Most of the leaders of the groups know that useful idiocy only works out well for people who are already celebrities. It's not a path to celebrity. The best they could possibly hope for is the lofty status of posting a one hit wonder Kos diary: "I didn't leave the left. The left left me." That kind of sad thing. But maybe that's enough.

seneca:

Most people mistake wishing for thinking. I recall Michael's post awhile ago about the upper West side Obamaphiles who only hoped for a better face on the status quo.

We're even guilty of it here, indulging our outrage at UFPJ's and BO's betrayal, as if we expected something different from either. We're merely watching mile markers on a downward slope we saw long ago. When we approach the bottom, when times are bad enough, we may give up wishful thinking.

Al Schumann:

Oh, I don't know, Seneca. I never expected anything much from BO, his offer of rent-to-own magic ponies and his proposal to enact sugar that's good for you. I long ago got over my thin expectations for UFPJ, back when they hoisted the windsock in 2003. Over the years I've developed a pretty good sense of which smaller groups will cave and which won't. And over the years I've spent a lot of words on all that, in their infinite iterations, without waxing immediately pyrrhonic, but I do know they're sideshows.

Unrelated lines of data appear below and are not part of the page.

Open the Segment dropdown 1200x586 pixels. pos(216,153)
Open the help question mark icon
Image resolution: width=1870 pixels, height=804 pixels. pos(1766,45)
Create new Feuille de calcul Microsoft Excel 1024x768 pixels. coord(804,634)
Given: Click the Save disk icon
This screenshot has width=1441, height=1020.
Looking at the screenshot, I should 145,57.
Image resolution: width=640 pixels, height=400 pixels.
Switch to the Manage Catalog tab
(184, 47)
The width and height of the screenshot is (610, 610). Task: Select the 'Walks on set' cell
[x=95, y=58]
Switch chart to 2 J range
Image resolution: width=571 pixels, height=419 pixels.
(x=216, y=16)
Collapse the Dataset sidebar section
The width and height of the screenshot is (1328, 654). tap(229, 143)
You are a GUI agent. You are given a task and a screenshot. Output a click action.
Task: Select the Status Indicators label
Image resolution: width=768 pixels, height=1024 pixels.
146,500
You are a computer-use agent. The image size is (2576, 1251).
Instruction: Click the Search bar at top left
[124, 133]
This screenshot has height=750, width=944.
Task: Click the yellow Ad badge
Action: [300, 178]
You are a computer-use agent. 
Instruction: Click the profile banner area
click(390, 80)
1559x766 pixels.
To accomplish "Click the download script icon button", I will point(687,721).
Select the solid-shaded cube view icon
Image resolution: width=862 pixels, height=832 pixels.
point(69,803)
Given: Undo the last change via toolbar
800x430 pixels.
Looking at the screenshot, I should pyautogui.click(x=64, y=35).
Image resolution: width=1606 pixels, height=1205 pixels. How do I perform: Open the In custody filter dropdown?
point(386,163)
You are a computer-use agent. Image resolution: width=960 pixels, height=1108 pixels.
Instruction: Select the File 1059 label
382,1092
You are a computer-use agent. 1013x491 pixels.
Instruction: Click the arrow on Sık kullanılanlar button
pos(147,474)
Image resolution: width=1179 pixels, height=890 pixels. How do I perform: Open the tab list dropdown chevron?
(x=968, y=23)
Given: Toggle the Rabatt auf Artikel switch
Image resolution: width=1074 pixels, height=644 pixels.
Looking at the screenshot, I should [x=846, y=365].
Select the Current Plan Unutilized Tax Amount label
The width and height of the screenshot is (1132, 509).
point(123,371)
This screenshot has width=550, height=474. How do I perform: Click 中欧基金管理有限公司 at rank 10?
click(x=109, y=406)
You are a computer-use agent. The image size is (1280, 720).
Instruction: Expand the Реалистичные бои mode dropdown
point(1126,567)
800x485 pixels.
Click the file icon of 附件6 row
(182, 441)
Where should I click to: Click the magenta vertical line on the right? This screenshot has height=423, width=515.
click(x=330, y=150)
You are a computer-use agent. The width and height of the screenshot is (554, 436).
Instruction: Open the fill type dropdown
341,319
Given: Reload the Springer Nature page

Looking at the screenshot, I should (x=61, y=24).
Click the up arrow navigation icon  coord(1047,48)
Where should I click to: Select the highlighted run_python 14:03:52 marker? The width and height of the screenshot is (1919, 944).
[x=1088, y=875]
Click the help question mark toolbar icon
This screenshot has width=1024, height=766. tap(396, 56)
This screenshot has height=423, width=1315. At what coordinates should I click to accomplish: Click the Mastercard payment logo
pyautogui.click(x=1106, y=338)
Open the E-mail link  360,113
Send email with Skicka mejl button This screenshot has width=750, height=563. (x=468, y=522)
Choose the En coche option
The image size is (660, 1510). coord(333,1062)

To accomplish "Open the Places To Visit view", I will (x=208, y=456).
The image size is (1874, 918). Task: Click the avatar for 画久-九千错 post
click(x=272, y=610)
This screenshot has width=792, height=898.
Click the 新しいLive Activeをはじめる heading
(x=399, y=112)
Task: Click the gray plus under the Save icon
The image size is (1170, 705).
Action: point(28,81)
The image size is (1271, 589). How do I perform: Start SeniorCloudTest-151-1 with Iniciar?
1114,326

My outrage, such as it is, as it exists today, is much closer to the giddiness of a mourner who has attended a few too many wakes, and is desperately trying not to indulge a propensity for crude practical jokes -- stink bombs in the coffin, whoopie cushions on the pews, giving the preacher a wedgie, that kind of thing. That may be all there is left, for me, given my limits, but I have comrades whose continuing efforts and engagement deserve as respectful an acknowledgment as I can muster. Sometimes that entails saying something, botched and inadequate though it may be.

What UFPJ has done is a very bad thing. They misled and undermined people who had a reasonable expectation of good faith. That's something that cannot be said for BO, who preyed on the willful gullibility of people who make a conscious, and successful, effort to kid themselves. Nevertheless, what he did is rotten too. The stunted character of the sucker does not excuse the crime.